Rewrite the stretch of lines from the one containing "The width and" through the one containing "click(1003, 158)" as a numbered list, omitting blank lines and leaving out the pictures.

=== SUPPLIED DATA ===

▬▬▬

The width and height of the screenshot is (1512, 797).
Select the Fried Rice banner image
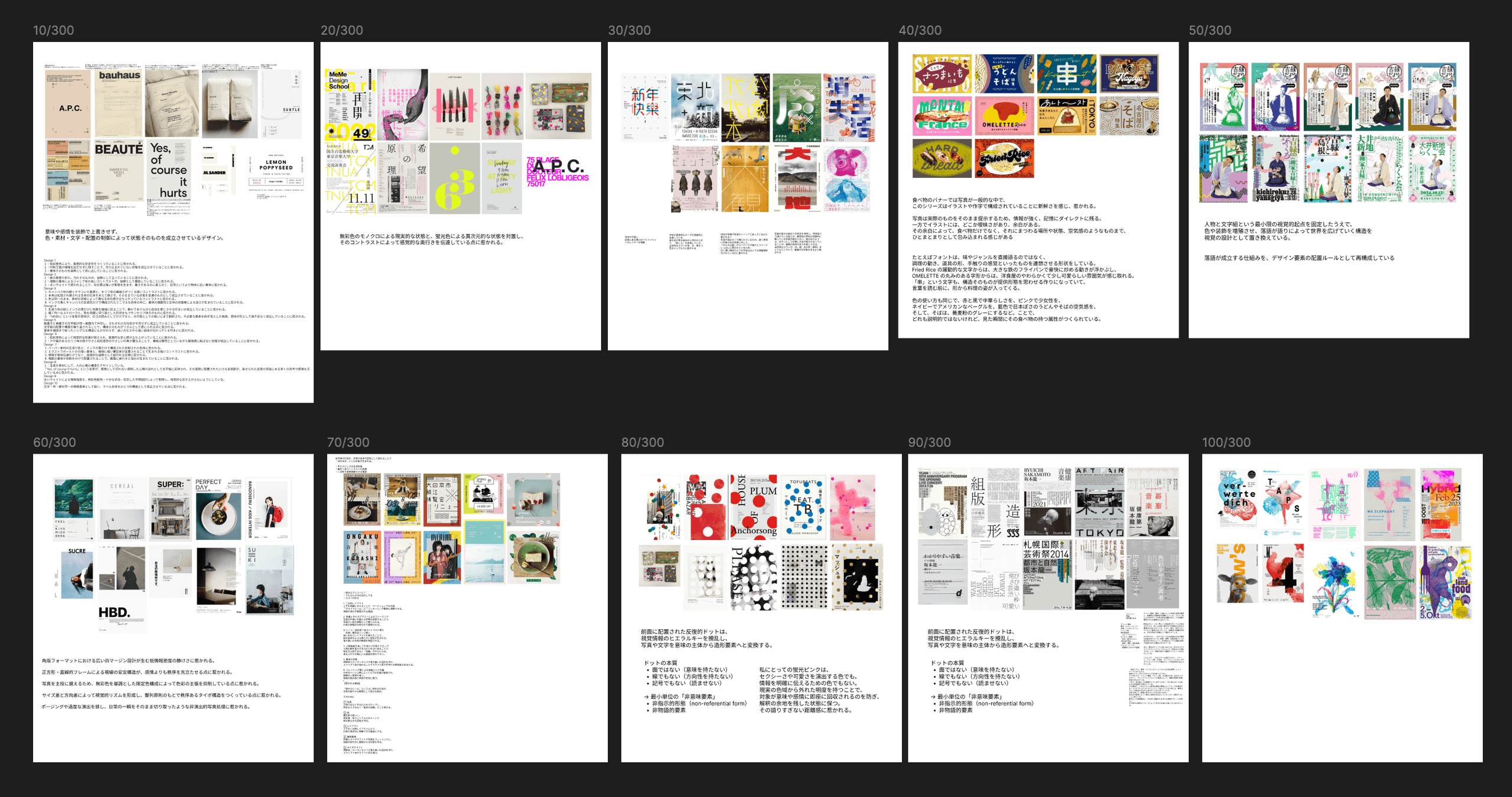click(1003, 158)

▬▬▬

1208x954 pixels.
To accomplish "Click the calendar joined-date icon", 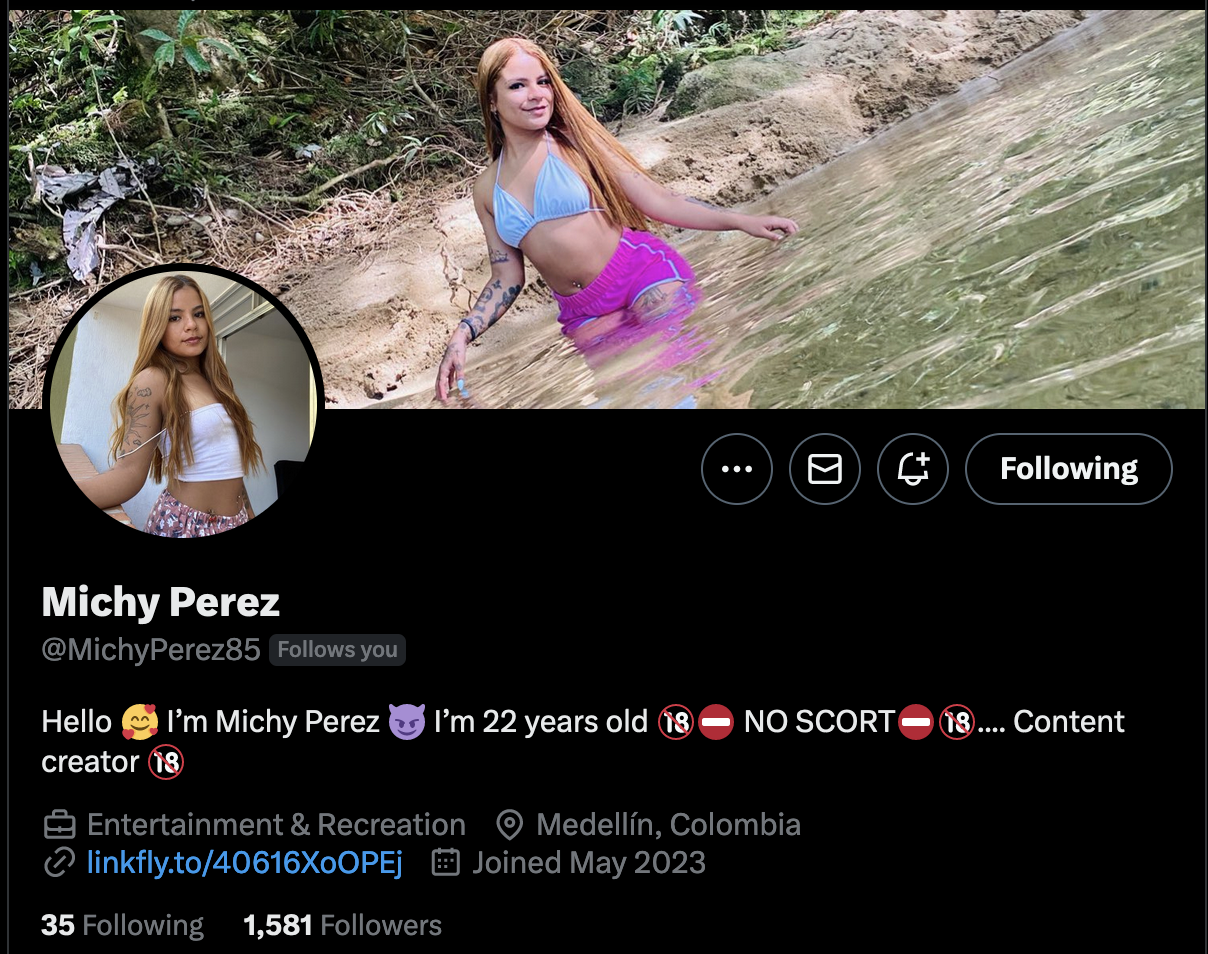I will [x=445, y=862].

▬▬▬

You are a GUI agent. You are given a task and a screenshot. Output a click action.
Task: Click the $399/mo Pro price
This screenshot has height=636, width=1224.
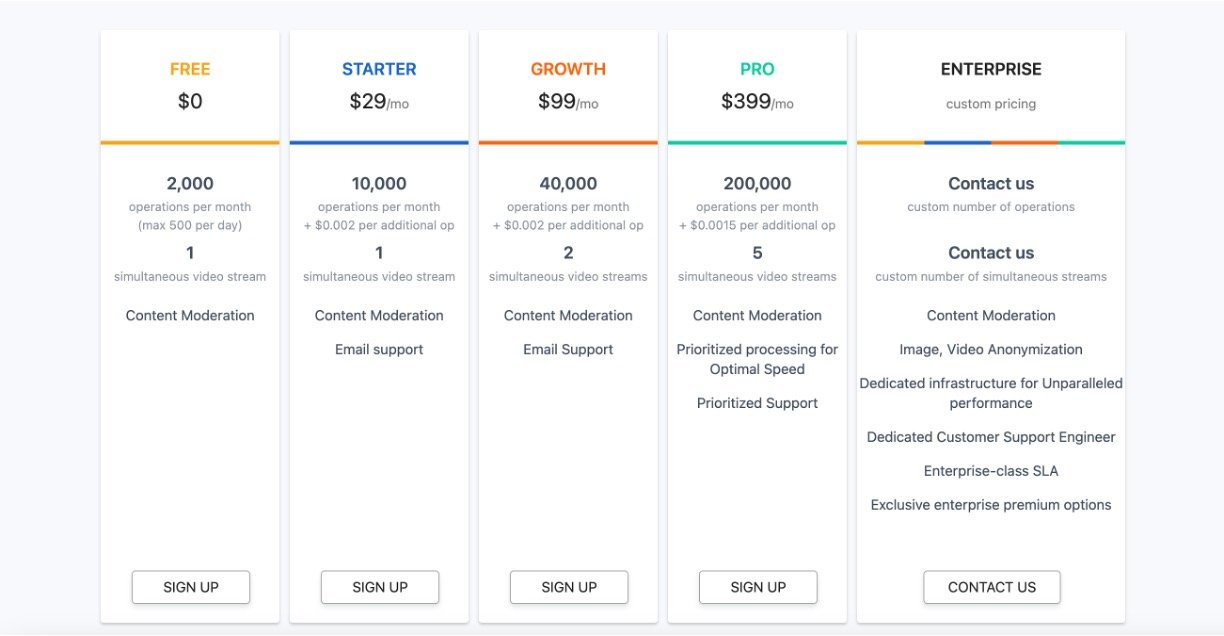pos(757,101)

▬▬▬

=== EXERCISE ANSWER ===
1. The width and height of the screenshot is (1512, 797).
2. Select the Fried Rice banner image
3. click(1003, 158)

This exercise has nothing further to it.